Work to complete →
(a) Reproduce the passage of the SQL post below, starting with "We have several" and going on through "tables (genotypes, ids)".
(b) According to the SQL post below, how large is the full set of simulated data even after compression?

Passage →
════════

SQL Strikes Back

Competing goods and far too many observations.

sql
postgres
parquet
intermediate
Author

Daniel Kick

Published

September 5, 2024

For those that want to jump straight to the resources here are the files discussed below:

Previously I generated an absolute boat load of simulated data for modeling. Even after taking steps to remove unneeded values1 and storing as a file type with compression (parquet) the full set is still a whopping 285G.

We have several competing goods here that we’d like to balance. Ideally the data would be

As detailed in “Worse is better case study 2” our current solution sacrifices availability of all the data and (initially) query speed to get a set that fits in memory and can be moved to an HPC. Ultimately, we want to add new simulated results to this set while training which isn’t possible.

The solution of course is to bite the bullet and set up a database then write a new dataloader to get minibatches from the database. This means we’ll be moving batches on/off the gpu but we can access any records and need not read in files over and over.

The Plan:

The target workflow for this is to

  1. Initialize a database
  2. Read in metadata parquet files as separate tables (genotypes, ids)
  3. Read in each results parquet file, add the file name as a field, and append its values to a table (results)

════════

Entries →

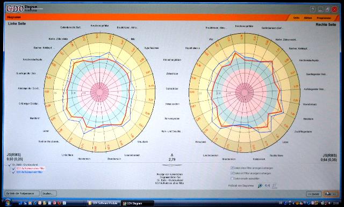Toggle red 'GDV-Aufnahmen ohne Filter' tree entry

[x=31, y=168]
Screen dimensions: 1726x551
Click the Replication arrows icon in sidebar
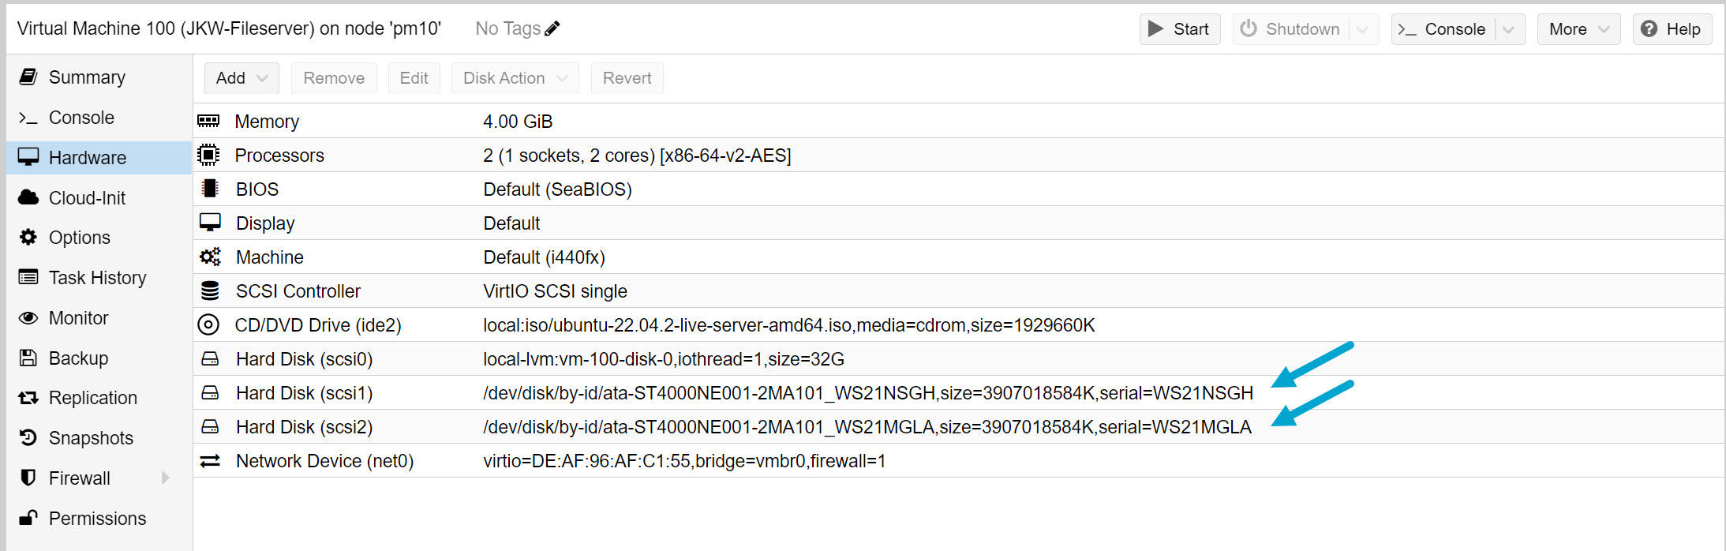coord(28,397)
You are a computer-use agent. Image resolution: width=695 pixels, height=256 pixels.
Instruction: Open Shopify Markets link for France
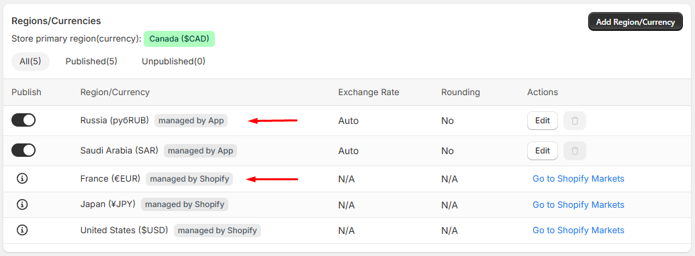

════════

Exercise responses →
(a)
We have several competing goods here that we’d like to balance. Ideally the data would be

As detailed in “Worse is better case study 2” our current solution sacrifices availability of all the data and (initially) query speed to get a set that fits in memory and can be moved to an HPC. Ultimately, we want to add new simulated results to this set while training which isn’t possible.

The solution of course is to bite the bullet and set up a database then write a new dataloader to get minibatches from the database. This means we’ll be moving batches on/off the gpu but we can access any records and need not read in files over and over.

The Plan:

The target workflow for this is to

  1. Initialize a database
  2. Read in metadata parquet files as separate tables (genotypes, ids)

(b) 285G.